Nowicka Stern has taken this concept to another level for the offices of Another.com. The consultancy aimed to create “an environment beyond work”, according to Stern-Meiraz. Located on the second floor of a disused 1920s carpet warehouse in London’s Kentish Town, the 250m2 site had to accommodate four teams, totalling 40 people. The consultancy came up with a visual rendition of the culinary expression “surf and turf”, aiming to emulate a cityscape. While the surfing is done on the Internet, turf is where people come to meet, eat, rest, play, discuss and debate. Hence the indoor grass – with its own internal irrigation – and the five swings suspended in the reception area “to put visitors at ease”, says Stern-Meiraz. Nowicka Stern is now redesigning Framestore’s headquarters in London’s Soho.

The continued push towards flatter management structures is reflected in the egalitarian nature of today’s floor plans. “The old traditional hierarchies are breaking down, leading to behavioural changes which allow the workplace to change,” says Tilney.

“A work environment that incorporates… an egalitarian floor plan was a prerequisite of the design brief,” says Gardner at EA Europe. And at Another.com Nowicka Stern was briefed to create a space with no hierarchy whatsoever.

However, the pure open-plan concept, so favoured in recent years, is being rethought. “There is a big concern that open-plan doesn’t work – it’s noisy, it distracts employees and it’s anonymous,” says Tilney.

“People require some privacy,” adds Found. So the consultancy designed small workstations for 24-hour on-line financial news provider GlobalNet Financial.com. The 560m2 office in London’s Glasshouse Street features glass walls between the desks. The height of these walls is actually being increased, to reduce the distraction and noise from phone-bound consultants.

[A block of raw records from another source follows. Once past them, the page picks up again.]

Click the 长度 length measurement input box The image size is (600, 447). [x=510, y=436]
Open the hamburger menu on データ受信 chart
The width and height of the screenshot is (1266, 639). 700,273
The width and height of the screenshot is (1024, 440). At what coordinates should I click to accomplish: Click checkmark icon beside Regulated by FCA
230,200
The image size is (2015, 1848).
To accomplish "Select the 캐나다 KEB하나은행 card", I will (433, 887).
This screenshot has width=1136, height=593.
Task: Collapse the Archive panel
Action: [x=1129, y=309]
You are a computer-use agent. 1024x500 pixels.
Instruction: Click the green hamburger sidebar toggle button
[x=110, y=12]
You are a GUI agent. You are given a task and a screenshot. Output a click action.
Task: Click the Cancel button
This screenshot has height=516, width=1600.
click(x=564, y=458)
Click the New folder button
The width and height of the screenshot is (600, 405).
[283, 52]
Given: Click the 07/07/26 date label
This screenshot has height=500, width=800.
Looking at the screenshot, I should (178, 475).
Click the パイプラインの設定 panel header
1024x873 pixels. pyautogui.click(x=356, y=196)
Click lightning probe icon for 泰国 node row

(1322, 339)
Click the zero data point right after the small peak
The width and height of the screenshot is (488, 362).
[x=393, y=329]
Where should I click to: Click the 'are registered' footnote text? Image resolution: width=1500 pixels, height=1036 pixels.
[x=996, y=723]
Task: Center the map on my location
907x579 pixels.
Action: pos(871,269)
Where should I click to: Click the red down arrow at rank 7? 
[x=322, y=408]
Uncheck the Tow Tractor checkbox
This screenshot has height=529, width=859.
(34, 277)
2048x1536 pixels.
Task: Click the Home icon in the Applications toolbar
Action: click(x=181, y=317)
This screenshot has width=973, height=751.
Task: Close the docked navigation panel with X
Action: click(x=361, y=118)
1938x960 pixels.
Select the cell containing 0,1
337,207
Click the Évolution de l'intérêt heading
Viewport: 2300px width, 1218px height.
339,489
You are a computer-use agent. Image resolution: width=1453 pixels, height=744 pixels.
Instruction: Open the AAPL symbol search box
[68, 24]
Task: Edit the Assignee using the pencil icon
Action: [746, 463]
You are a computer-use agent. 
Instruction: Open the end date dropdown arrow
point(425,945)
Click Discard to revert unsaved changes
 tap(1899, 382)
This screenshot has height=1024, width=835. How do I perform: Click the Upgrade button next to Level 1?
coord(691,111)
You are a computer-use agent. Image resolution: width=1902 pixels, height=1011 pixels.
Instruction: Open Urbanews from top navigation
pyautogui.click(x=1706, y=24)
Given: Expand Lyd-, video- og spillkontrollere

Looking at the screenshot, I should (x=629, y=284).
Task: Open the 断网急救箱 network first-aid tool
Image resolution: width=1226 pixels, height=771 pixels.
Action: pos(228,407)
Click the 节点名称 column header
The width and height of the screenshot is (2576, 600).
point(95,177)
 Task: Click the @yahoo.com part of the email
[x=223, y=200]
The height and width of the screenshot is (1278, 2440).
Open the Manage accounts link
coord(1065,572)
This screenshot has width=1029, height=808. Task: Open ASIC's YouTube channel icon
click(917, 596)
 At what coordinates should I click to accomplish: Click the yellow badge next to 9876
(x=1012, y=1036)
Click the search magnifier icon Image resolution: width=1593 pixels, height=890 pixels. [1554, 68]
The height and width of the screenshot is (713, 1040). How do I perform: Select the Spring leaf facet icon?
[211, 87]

Hot-desking has its own disadvantages and is seen as counter-productive to the efforts of creating a friendlier working environment. “It takes away a very secure symbol for people,” says Tilney, “and that is a sense of belonging.” At the end of the day, staff still want their own wall to pin things up on.

The continued advances of technology are not just affecting so-called hi-tech companies, and mean that it is impossible to predict how any office space will work, even in the near future. “We are blue sky thinking every day,” says Tilney. Clients are after flexibility – with walls and furniture that can easily be reconfigured. “But flexibility costs money and is a management nightmare,” she adds.

In the meantime, designers are vicariously benefiting from the current economic boom in another way. Barber Osgerby Associates has been working with digital media consultancy Razorfish for two years on its Smithfield building in central London, but every space designed is already full to bursting before work begins on-site. Back to the drawing board, then.